Author: David C. Nutt

“Why are you doing this to me?”
The man-who-looked-exactly-like-himself, his torturer, sighed. “To get the authors attention.”
“You mean God?”
“Hardly. I refer to the author of your story.”
“Your story?”
“No. Your story. You’re the author of my story, so it’s really your story’s author we’re trying reach. Glad I’ve finally got your attention.” The man-who-looked-exactly-like-himself flipped a switch that sent excruciating pain through his entire body.
“I don’t understand! What could I have possibly done to you for you to do this to me? And how did I even get here.”
The man-who-looked-exactly-like-himself shook his head. “I didn’t understand it all at first either. In fact, I sat where you did a few months ago asking the same questions of a man who looked exactly like me. This isn’t really that odd because he was me, and I am you.”
“Huh?”
The man-who-looked-exactly-like-himself smiled sadly. “Hang on, this is gonna scramble your eggs. You see, you’re the author of our world. You wrote a short story about a hell pit opening up and elder gods walking amongst us, killing us, torturing us, eating us…the whole Cthulhu schtick only not as good as Lovecraft. Kind of trite actually.”
“It wasn’t that bad. I sold it to a publisher for—”
The man-who-looked-exactly-like-himself cut him off by flipping the switch and sending pain through his body. “Don’t interrupt. This next part is crucial. Your story became my universe. Your poorly written, horrific, Hieronymus Bosch, grotesquerie became the world me and mine inhabit the moment you hit “return” and closed your laptop.”
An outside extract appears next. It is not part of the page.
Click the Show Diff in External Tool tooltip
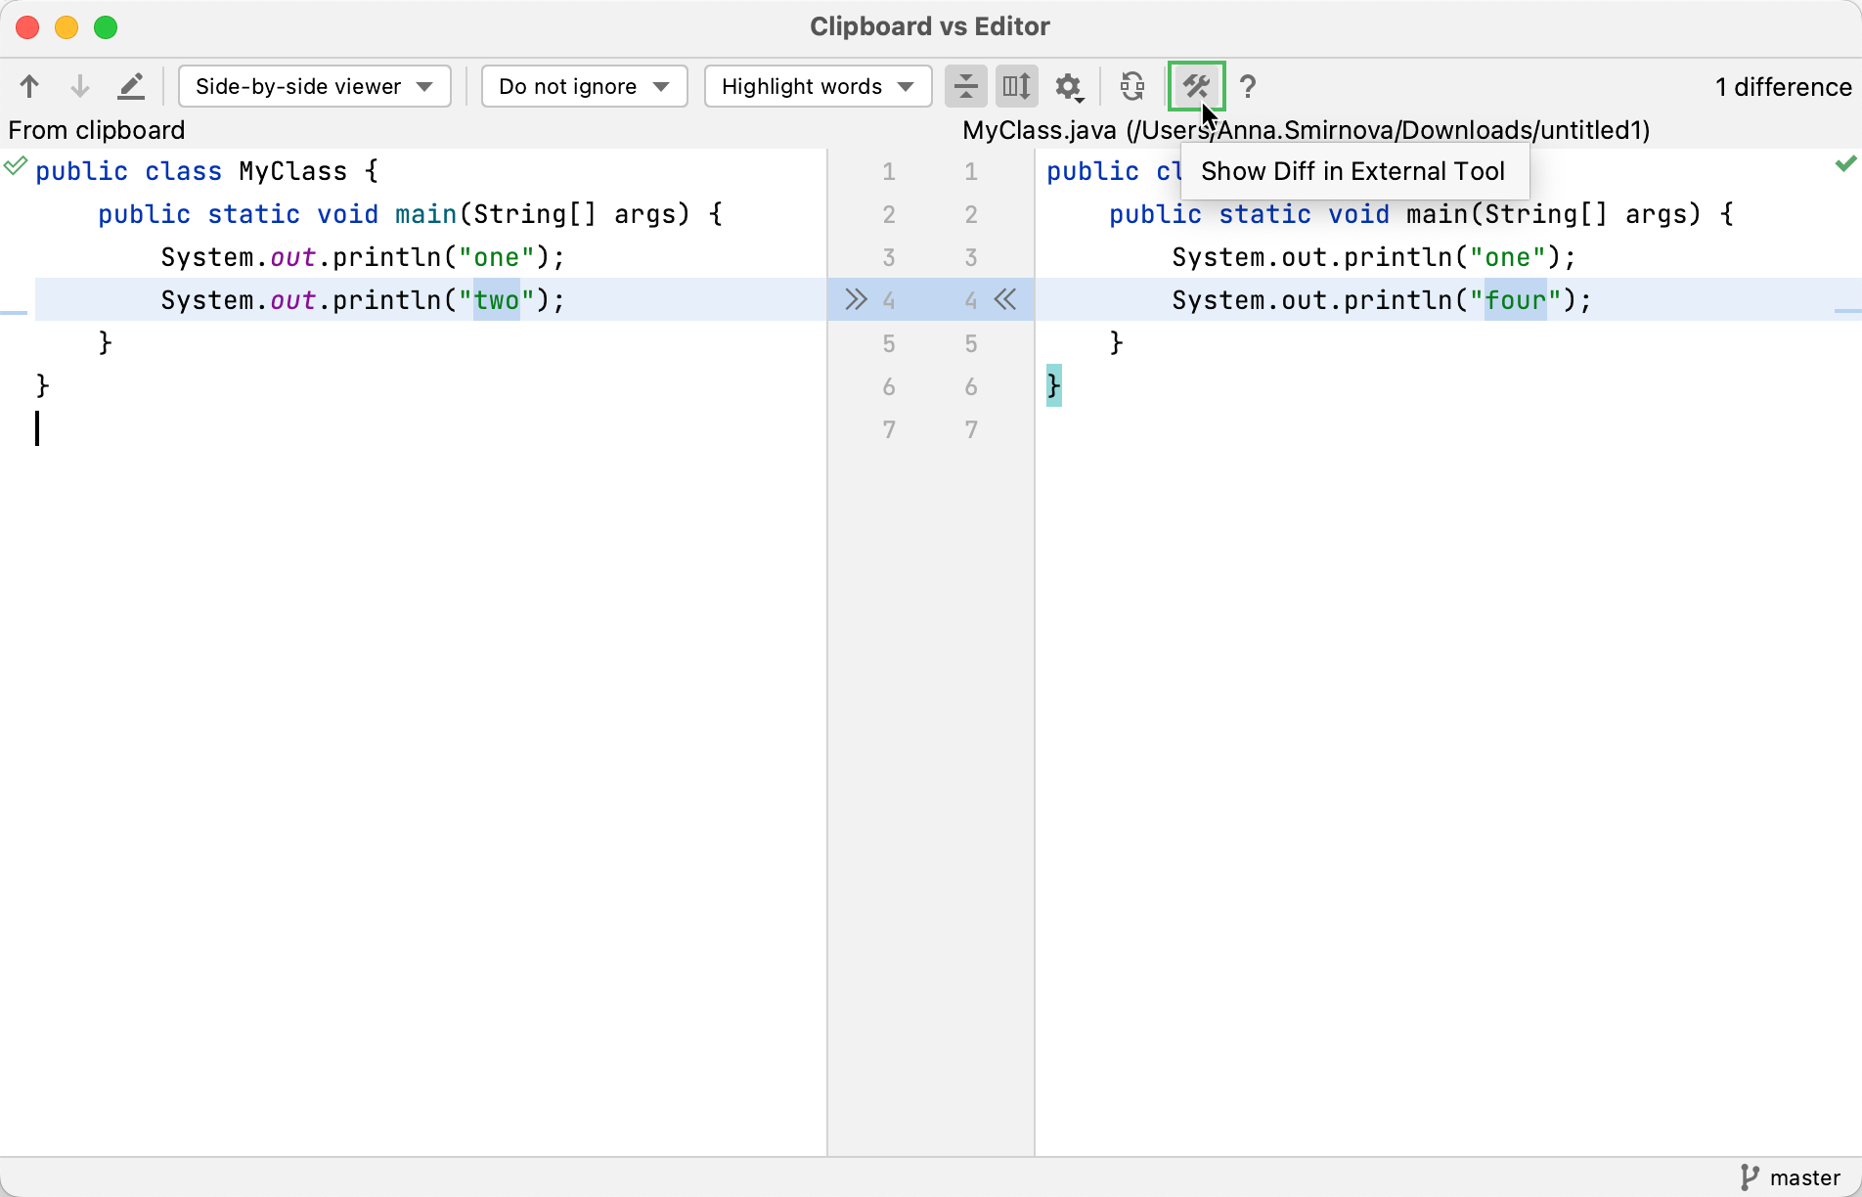coord(1353,171)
“You’ve got to be kidding. I created this nightmare?”
The man-who-looked-exactly-like-himself nodded. “Yes.” He flipped the switch again.
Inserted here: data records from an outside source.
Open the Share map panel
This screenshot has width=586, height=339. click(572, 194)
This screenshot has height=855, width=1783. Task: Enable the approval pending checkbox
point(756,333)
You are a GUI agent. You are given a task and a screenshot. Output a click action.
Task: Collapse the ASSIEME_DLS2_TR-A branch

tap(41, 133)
“STOP! I’ll do whatever you want. Just stop.”
The man-who-looked-exactly-like-himself shook his head. “Doesn’t work that way. I have to do this until the next author up the chain of being manifests in this universe. Don’t ask me how our dark mages, priests, physicists or whoever figured it out. All I know is that until we get the last one in the chain, in this room, in the chair where you are now, all of us suffer.”
“How far does it go?”
The man-who-looked-exactly-like-himself brow furrowed, deep in thought. He flipped the switch. “No one is sure. Counting you, there’s about 70 of us here now, each had our turn where you are, and where I’m standing. The current theory is as soon as we get the last one in the chain here, in the chair, all this ends; and all of us…me, you, the 70 others, go back to a single point and have a normal life as one. But until then…” The man-who-looked-exactly-like-himself flipped the switch.
There was a knock on the door. A head poked in that looked like the man-who-looked-exactly-like-himself and spoke. “He’s here.” The man-who-looked-exactly-like-himself smiled and nodded. “Luck is with us. Your time in the chair is over.” The man-who-looked-exactly-like-himself unstrapped the man in the chair. The man who had been in the chair rubbed his wrists.
“Now what?”
The man-who-looked-exactly-like-himself smiled. “You get to flip the switch.”